The petition — whose signers included prominent Talmud teachers, about 30 current and former Y.U. faculty members and students at Modern Orthodox high schools — called on the university to partner with them to endow a teaching position in Kahn’s name.
Now, Y.U. appears ready to do that — though it says it will not wait before resuming Talmud instruction at Stern.
“We have been planning a number of new initiatives,” Stern faculty said in a letter published online Friday and set to be sent to students’ inboxes later this week. “We would be delighted if those who support women’s advanced Torah study and the students, friends and supporters of Rabbi Kahn would endow a Rabbi Moshe Kahn Chair of Talmud Studies for Women. We are also seeking to create a new cohort program of Matmidot Scholars for young women to learn Tanach and Talmud on the highest levels.”
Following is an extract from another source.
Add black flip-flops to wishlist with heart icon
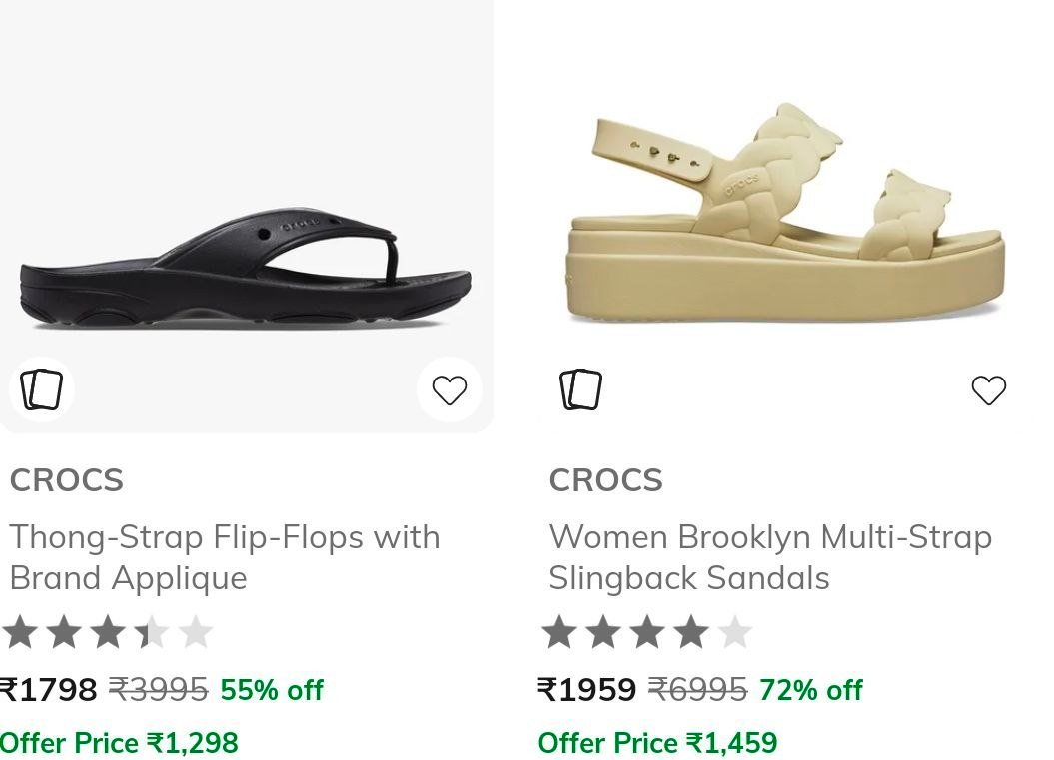Screen dimensions: 1054x760 449,389
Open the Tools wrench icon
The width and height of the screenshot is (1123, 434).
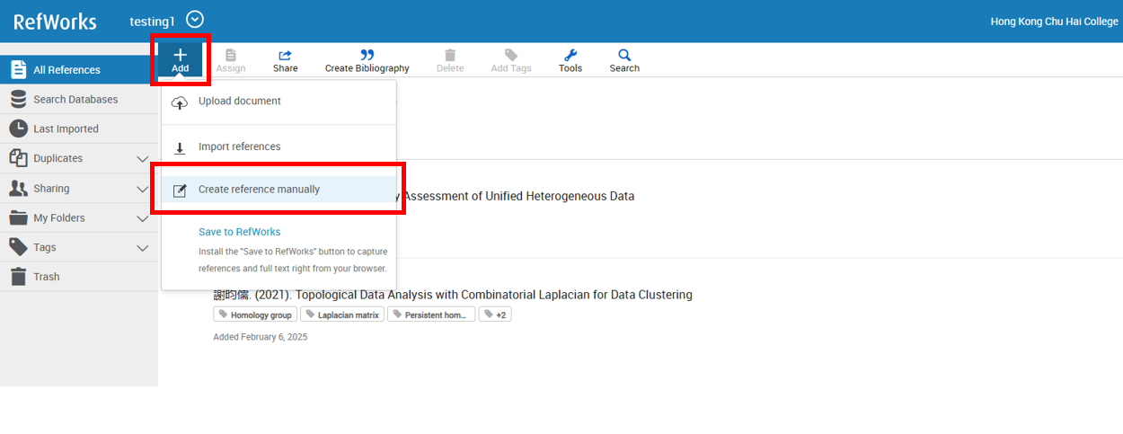[x=570, y=56]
Yeshiva University is the only address in North America for Orthodox women to access advanced, intensive secular and Judaic studies at the undergraduate and graduate levels. The graduate program is the only Orthodox program in North America for women’s Torah learning that culminates with a master’s degree.
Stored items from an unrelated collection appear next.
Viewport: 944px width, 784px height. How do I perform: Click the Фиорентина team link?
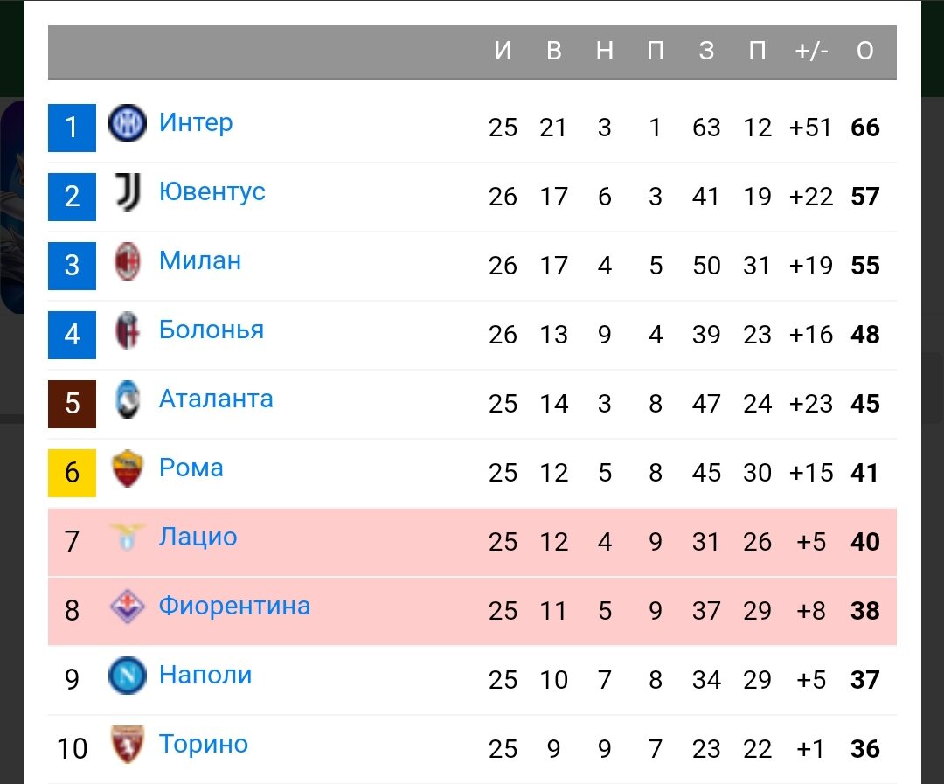click(233, 606)
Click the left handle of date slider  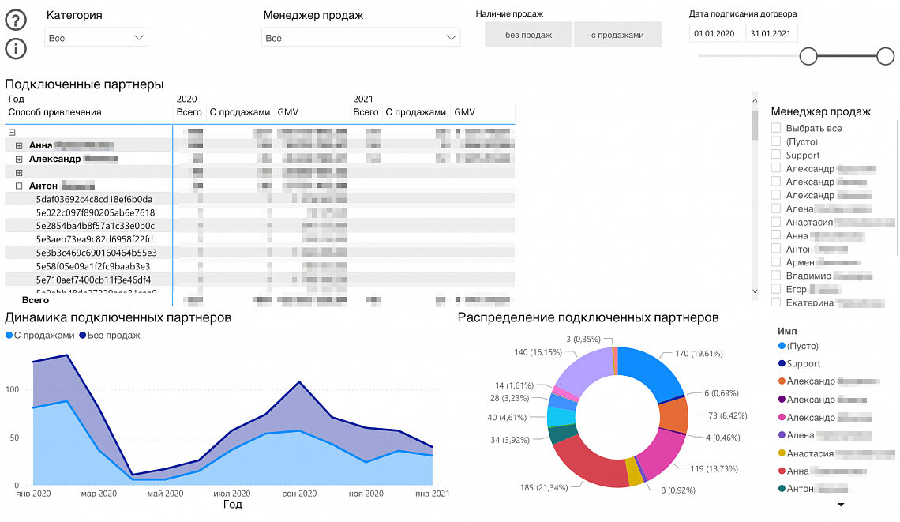(x=808, y=56)
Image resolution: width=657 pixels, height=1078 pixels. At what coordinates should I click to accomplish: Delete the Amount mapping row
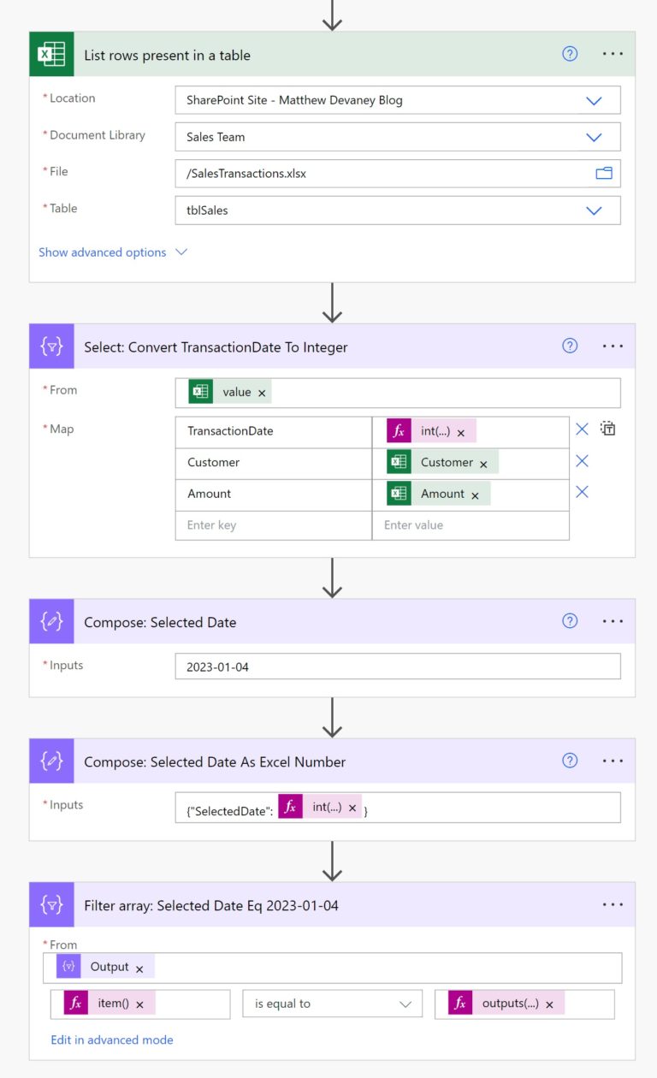pos(583,492)

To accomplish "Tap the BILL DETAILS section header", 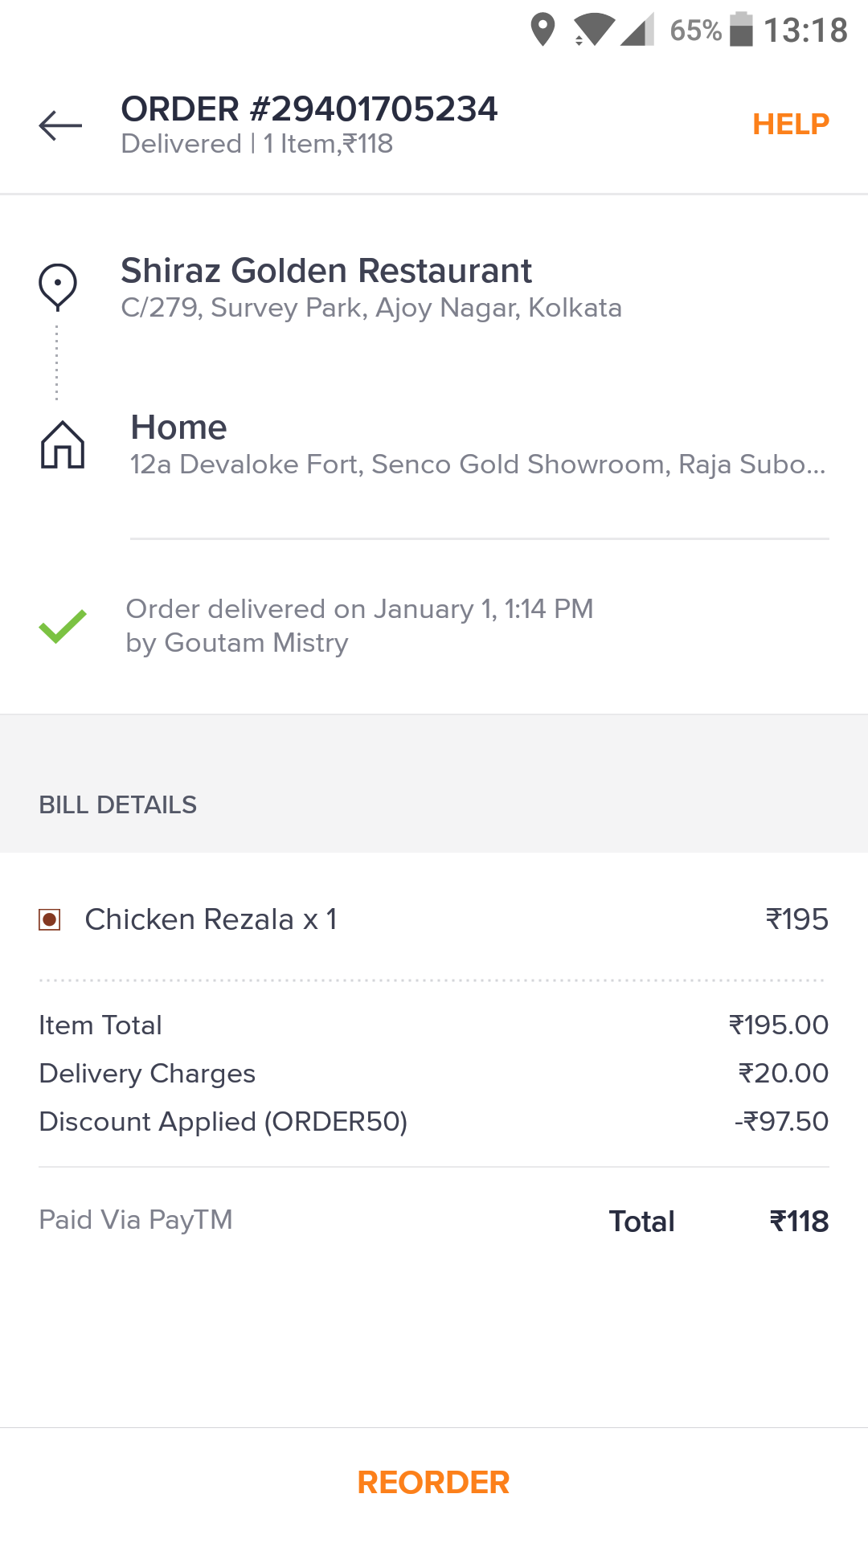I will [x=118, y=805].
The decision not to offer an introductory or intermediate level course in Talmud would have meant that the country’s flagship Modern Orthodox university would significantly reduce its instruction in one of Judaism’s most fundamental texts.
It also would have made Y.U. an outlier in Modern Orthodoxy amid expanding opportunities for women to study Talmud, after centuries during which it was considered the exclusive province of men. In the past few years, a growing number of women have formed asynchronous communities around studying a page of Talmud a day, a practice called daf yomi. The increasing number of programs offering ordination to Orthodox women also place a heavy focus on Talmud study.
Students who learned from Kahn said he had been a vital force for women who wanted to study traditional Jewish texts.
“He said, ‘Any woman who comes to my class is welcome.’ It wasn’t just lip service,” said Tamar Beer Horowitz, who studied with Kahn for five years and helped write the petition. “He genuinely made us all feel welcome.”
But while Kahn’s courses sometimes drew up to 20 students, lower-level Talmud classes sometimes had much smaller rosters, according to students and administrators. Many fell below Stern’s threshold to offer a class, eight students.
“We can continue low enrolled courses for a few semesters to see if the numbers pick up,” Karen Bacon, dean of Stern’s Undergraduate Faculty of Arts and Sciences, told The Commentator, the student newspaper, earlier this month. “When they don’t, we cannot justify the course unless it is a requirement for a particular major.”
Y.U. has made multiple changes to its Jewish studies offerings for both women and men in recent years. In 2021, the school announced that it would end its in-person Hebrew courses indefinitely, offering asynchronous classes online. That year, the undergraduate men’s college also dissolved its Jewish Studies division, combining multiple departments into a Bible, Hebrew and Near Eastern studies department. Before its dissolution, Jewish studies was the largest department at Yeshiva College.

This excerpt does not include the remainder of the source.